:: QUOTED TEXT ::
_ _ _

Diagonal Shift was only one of the reed-oriented small bands featured at Porta Jazz 16. Another all-reed and resolutely international ensemble was the Littorina Saxophone Quartet that played on the first evening. It featured Estonian Maria Faust on alto saxophone; Fin Mikko Innanen on alto, sopranino and baritone saxophones; Swede Fredrik Ljungkvist on soprano and tenor saxophones, and Lithuanian Liudas Mockūnas playing soprano and bass saxophones.

Bringing concepts from the Baltic Sea to the Atlantic ocean, the four book-ended the performance with themes jaunty and jubilant as they negotiated tones from the top to the bottom of their horns’ ranges. Creating reed polyphony at many junctures, the quartet’s antiphony was frequently obvious, usually as Faust or Ljungkvist squeaked, burbled or smeared distinctive timbres that were immediately answered by mid-range growls or harmonized basement pitches. Harmonies and head recapitulations didn’t mean that tone exploration was neglected however. Furthermore, focused lyricism was also part of the performance. Mid-way through the set for instance, fast-moving swing gave way to an emotional threnody projected by the alto and tenor saxophonist, which when concluded, returned the players to fast-moving linear puffs.

Alto saxophonist Mikko Innanen; alto saxophonist Maria Faust; tenor saxophonist Fredrik Ljungkvist; bass saxophonist Liudas Mockūnas
Alto saxophonist Mikko Innanen; alto saxophonist Maria Faust; tenor saxophonist Fredrik Ljungkvist; bass saxophonist Liudas Mockūnas
Tenor saxophonist Hery Paz
Tenor saxophonist Hery Paz

If the Littorina Saxophone Quartet skirted atonality, then Cuban Hery Paz, who played tenor saxophone, flute and claves with his quartet during the penultimate performance on the festival’s final night, outlined a 21st century version of undiluted Free Jazz.

Backed by Portuguese percussionist Pedro Melo Alves, Argentinean bassist Demian Cabaud, and local João Carlos Pinto on keyboards and percussion, Paz’s updating included Latinesque suggestions and electronic pulses, with the band’s performance surmounted with abstract visuals created by Maria Mónica projected on a screen above their heads. These separated, coalesced, wavered and were usually created in tandem with the music.

_ _ _

:: AIM 1 ::
In the festival review, which instruments does Liudas Mockūnas play in the Littorina Saxophone Quartet?
:: AIM 2 ::
Copy out the part of the festival review from "Diagonal Shift was" to "and bass saxophones.".

_ _ _

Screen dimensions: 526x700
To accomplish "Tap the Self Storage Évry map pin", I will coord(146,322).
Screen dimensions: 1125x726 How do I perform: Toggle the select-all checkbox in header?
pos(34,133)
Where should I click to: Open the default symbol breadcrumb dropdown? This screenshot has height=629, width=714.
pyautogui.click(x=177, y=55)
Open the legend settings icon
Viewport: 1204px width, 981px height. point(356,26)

_ _ _

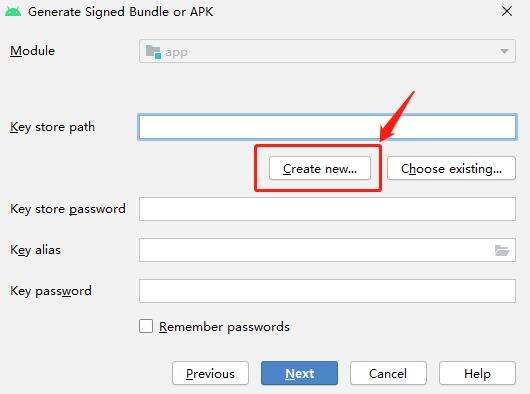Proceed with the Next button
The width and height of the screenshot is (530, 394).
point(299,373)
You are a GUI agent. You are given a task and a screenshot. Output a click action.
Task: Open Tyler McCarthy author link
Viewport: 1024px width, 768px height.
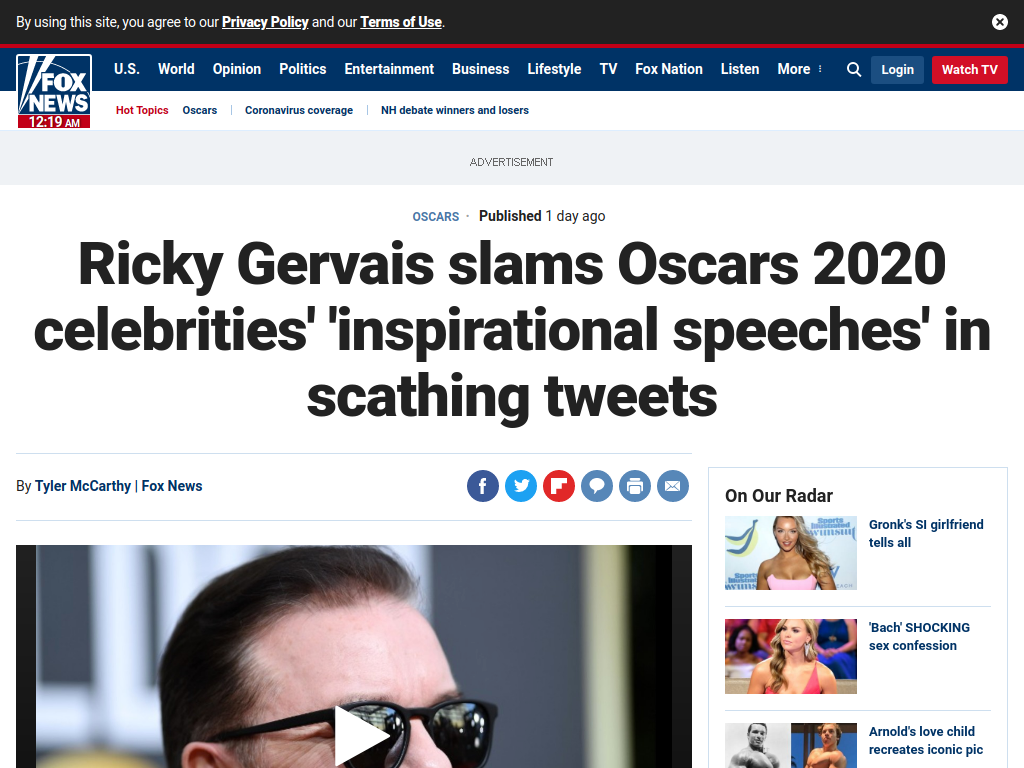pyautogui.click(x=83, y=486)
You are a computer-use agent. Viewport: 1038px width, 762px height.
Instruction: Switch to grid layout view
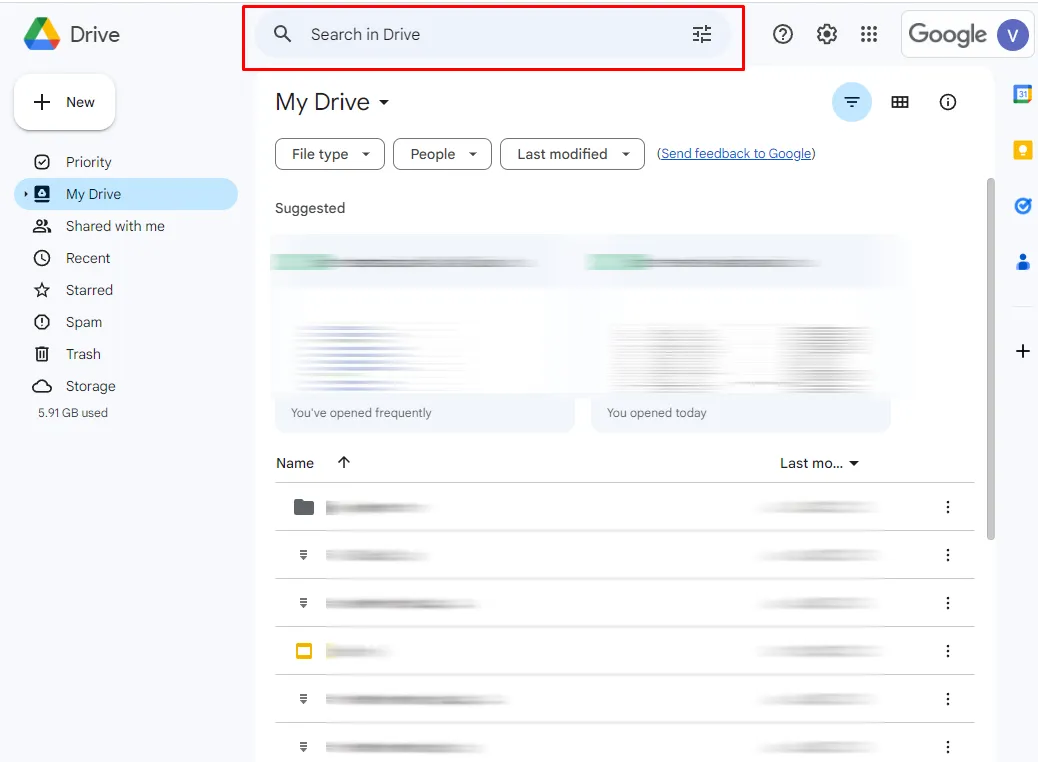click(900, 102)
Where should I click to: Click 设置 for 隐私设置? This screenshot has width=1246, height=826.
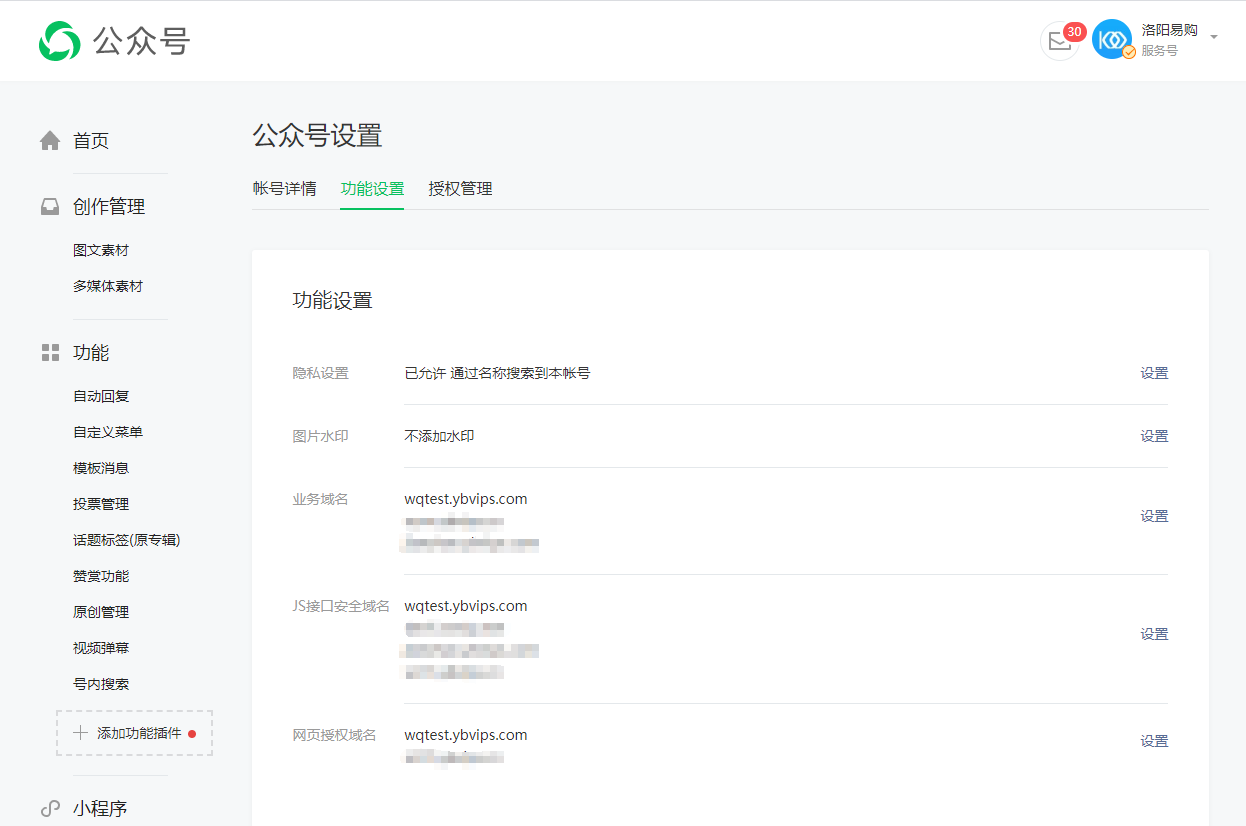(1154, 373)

_ _ _

:: EXERCISE ANSWER 1 ::
Soprano and bass saxophones.

:: EXERCISE ANSWER 2 ::
Diagonal Shift was only one of the reed-oriented small bands featured at Porta Jazz 16. Another all-reed and resolutely international ensemble was the Littorina Saxophone Quartet that played on the first evening. It featured Estonian Maria Faust on alto saxophone; Fin Mikko Innanen on alto, sopranino and baritone saxophones; Swede Fredrik Ljungkvist on soprano and tenor saxophones, and Lithuanian Liudas Mockūnas playing soprano and bass saxophones.